**Task prompt**
Among the lines below, restate word for word only those from the line with "Termo de aceite - Cookies (103, 631)" through the line with "Geeft een reactie (245, 2012)", with both end lines kept.

=== Records to process ===

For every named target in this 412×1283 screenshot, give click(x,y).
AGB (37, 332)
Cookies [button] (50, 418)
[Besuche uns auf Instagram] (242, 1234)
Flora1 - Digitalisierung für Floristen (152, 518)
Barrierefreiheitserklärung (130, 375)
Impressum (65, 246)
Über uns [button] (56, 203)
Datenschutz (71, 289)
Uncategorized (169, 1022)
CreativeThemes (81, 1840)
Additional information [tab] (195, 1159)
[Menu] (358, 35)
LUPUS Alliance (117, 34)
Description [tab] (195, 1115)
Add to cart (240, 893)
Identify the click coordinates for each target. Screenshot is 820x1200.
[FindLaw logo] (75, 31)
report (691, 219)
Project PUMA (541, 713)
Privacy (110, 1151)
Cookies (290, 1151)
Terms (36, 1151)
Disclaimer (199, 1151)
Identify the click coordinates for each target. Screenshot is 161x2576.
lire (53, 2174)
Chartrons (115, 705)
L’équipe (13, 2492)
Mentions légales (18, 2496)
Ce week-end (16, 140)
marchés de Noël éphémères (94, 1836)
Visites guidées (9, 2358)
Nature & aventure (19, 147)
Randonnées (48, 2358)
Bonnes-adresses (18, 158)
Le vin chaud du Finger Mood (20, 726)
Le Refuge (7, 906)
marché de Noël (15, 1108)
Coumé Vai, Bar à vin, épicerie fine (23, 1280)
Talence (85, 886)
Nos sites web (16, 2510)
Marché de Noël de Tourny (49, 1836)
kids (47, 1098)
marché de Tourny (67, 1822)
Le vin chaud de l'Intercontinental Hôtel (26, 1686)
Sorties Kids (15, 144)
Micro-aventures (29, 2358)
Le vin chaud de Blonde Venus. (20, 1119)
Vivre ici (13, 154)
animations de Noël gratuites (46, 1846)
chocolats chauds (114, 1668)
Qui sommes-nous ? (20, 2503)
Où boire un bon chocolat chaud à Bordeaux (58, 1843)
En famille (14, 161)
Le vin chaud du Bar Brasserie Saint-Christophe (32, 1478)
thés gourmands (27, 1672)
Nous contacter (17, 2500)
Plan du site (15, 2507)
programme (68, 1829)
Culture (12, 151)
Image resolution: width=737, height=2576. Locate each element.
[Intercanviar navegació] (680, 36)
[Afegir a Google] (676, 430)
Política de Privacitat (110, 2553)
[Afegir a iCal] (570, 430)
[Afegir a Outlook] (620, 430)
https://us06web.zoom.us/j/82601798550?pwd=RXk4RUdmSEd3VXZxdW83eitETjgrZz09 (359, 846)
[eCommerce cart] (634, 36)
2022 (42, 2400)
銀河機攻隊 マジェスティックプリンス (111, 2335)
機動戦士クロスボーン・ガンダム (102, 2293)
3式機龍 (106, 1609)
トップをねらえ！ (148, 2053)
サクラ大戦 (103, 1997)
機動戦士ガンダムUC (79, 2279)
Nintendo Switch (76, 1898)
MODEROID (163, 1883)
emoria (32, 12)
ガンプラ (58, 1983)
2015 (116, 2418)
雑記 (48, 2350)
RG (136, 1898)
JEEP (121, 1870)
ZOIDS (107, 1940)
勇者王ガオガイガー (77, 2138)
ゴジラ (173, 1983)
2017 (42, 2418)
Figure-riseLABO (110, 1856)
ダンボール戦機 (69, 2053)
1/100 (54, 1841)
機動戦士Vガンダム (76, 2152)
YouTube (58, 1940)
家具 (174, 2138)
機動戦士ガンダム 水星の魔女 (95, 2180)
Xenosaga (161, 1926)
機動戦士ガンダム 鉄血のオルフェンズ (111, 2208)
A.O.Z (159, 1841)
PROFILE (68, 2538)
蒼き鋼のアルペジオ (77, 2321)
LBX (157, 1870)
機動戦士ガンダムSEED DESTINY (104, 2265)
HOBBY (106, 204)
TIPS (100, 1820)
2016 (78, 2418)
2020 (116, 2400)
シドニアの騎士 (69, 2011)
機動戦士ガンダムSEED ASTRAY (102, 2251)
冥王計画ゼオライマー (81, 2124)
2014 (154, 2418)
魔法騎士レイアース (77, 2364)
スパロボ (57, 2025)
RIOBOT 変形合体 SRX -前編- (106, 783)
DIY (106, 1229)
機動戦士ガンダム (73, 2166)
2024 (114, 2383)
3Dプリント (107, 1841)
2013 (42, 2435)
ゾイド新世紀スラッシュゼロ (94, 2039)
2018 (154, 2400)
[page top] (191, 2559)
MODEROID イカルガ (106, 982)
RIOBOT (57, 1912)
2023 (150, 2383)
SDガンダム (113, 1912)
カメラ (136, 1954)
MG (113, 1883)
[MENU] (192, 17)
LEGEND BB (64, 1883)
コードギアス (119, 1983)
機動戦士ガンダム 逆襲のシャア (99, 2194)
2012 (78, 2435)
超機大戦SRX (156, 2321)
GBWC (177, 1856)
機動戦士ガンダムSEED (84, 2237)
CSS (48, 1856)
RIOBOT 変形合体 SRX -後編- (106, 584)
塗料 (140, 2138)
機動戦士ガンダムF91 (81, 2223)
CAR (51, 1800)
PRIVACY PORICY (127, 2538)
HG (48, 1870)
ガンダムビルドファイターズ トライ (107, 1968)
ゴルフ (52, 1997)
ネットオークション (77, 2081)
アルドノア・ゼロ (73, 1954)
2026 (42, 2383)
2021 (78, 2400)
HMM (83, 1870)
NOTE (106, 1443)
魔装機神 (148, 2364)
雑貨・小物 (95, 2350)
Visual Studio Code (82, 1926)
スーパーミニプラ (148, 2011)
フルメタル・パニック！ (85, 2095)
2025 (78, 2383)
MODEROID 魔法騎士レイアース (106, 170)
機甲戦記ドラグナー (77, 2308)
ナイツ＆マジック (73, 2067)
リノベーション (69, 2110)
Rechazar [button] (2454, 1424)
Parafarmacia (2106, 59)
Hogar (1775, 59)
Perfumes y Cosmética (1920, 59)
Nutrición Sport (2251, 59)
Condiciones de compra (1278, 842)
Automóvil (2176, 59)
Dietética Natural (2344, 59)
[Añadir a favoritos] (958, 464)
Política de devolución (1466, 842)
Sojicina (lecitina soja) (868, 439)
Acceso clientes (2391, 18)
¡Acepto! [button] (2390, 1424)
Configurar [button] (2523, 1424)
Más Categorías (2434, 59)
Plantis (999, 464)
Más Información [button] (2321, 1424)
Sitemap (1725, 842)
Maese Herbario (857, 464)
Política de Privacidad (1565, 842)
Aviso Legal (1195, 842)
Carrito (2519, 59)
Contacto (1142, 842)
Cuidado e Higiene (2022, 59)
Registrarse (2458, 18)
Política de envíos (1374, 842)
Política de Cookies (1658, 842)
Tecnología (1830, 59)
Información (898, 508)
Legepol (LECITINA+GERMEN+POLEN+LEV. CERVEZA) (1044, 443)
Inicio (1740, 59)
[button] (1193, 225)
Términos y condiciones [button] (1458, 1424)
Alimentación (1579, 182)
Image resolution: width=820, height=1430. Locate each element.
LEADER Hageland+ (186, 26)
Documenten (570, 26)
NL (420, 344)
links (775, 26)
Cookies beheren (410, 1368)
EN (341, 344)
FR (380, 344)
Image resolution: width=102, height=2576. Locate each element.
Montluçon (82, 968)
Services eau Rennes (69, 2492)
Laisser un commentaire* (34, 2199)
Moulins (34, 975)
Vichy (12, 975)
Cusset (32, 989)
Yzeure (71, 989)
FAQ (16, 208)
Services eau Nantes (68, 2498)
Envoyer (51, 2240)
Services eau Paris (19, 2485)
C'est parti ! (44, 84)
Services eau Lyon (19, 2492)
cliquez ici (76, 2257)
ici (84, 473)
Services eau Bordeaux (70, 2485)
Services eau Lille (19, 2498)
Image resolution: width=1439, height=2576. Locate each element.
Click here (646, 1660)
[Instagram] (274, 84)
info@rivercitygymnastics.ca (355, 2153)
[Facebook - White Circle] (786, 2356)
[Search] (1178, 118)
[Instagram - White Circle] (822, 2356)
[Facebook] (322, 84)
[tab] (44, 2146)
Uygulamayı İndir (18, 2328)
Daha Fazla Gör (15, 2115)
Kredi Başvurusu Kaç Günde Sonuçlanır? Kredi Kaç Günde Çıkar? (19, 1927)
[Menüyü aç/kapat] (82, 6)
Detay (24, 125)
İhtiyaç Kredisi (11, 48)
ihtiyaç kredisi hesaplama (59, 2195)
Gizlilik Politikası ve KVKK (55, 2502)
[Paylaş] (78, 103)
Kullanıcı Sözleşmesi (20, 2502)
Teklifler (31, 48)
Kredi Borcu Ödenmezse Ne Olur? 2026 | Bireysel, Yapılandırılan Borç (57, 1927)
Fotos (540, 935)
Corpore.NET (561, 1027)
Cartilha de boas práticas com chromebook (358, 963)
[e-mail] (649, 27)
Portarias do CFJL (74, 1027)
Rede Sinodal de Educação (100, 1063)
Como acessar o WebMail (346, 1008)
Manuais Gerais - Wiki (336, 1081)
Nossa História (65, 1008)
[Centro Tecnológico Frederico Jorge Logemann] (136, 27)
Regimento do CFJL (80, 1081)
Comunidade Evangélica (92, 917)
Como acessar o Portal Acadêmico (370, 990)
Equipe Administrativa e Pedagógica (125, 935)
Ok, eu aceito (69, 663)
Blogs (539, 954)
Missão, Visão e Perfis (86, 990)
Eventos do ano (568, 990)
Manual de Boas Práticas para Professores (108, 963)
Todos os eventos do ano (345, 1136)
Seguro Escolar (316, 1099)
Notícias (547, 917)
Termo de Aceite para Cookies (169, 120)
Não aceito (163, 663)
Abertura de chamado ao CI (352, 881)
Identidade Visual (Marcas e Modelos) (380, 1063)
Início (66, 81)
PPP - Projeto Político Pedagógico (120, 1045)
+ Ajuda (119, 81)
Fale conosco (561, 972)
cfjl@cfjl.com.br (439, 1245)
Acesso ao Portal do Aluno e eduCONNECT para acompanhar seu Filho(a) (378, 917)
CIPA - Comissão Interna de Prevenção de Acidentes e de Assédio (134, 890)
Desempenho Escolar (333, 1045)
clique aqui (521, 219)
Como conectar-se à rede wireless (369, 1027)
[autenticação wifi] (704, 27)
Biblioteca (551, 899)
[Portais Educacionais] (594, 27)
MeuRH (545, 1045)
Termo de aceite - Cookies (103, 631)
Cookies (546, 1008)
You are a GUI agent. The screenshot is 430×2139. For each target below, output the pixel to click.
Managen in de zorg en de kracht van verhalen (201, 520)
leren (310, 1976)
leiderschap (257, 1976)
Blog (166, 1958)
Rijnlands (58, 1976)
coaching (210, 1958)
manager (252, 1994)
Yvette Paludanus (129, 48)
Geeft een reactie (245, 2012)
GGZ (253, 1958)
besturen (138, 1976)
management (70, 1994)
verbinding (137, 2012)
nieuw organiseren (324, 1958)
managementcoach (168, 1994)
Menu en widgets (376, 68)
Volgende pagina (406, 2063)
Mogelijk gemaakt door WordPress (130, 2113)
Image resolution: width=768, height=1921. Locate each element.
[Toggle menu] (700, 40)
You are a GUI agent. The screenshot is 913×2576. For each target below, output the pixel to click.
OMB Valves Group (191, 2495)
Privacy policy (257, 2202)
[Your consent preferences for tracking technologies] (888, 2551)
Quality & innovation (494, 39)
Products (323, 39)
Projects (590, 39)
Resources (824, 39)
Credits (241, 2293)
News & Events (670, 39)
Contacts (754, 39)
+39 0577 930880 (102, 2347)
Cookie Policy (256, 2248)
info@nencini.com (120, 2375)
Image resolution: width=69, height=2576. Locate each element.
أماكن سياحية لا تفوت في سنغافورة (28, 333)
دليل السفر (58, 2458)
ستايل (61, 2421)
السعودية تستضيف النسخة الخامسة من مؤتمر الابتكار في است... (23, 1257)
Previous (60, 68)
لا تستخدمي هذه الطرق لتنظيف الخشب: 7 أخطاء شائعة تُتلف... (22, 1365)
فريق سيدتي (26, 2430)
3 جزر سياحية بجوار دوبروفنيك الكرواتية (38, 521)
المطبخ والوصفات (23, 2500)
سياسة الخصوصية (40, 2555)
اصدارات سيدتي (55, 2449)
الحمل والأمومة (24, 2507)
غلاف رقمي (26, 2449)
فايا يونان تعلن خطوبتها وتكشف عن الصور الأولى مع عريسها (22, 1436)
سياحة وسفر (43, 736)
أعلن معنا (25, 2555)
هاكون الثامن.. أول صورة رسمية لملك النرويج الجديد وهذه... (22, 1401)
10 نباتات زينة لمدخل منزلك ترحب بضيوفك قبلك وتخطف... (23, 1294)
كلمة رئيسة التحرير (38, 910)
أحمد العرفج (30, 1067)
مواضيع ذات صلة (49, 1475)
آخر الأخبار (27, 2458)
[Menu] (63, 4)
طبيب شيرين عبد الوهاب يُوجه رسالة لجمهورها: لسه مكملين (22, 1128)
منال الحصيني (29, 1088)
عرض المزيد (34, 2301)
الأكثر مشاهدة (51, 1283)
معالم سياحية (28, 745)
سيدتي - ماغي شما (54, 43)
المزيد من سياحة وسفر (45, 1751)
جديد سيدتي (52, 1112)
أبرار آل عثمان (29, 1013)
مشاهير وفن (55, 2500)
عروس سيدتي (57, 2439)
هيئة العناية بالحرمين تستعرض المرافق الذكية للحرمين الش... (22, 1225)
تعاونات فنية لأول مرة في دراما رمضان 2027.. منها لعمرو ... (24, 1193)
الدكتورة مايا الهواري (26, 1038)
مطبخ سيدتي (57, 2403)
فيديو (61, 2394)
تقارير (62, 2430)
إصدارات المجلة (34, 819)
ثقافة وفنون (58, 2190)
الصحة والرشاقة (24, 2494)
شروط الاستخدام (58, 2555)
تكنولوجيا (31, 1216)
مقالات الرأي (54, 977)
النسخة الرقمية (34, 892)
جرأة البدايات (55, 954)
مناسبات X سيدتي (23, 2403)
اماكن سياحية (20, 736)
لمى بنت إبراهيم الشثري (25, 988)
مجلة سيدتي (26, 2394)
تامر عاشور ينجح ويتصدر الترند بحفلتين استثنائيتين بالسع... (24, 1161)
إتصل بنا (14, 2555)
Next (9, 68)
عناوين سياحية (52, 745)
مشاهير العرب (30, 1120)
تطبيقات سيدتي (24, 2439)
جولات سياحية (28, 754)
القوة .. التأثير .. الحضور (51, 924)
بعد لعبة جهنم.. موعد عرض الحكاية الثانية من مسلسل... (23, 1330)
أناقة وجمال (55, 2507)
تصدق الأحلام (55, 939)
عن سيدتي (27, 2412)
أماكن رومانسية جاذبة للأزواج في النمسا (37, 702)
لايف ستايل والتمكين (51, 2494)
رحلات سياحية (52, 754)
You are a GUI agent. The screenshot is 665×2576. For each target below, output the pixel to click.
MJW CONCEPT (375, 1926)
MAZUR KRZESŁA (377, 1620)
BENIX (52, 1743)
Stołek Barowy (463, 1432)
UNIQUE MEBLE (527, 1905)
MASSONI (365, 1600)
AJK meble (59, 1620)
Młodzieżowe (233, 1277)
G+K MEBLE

===

**Written reply**
Termo de aceite - Cookies (103, 631)
Cookies (546, 1008)
You are a GUI agent. The screenshot is 430×2139. For each target below, output the pixel to click.
Managen in de zorg en de kracht van verhalen (201, 520)
leren (310, 1976)
leiderschap (257, 1976)
Blog (166, 1958)
Rijnlands (58, 1976)
coaching (210, 1958)
manager (252, 1994)
Yvette Paludanus (129, 48)
Geeft een reactie (245, 2012)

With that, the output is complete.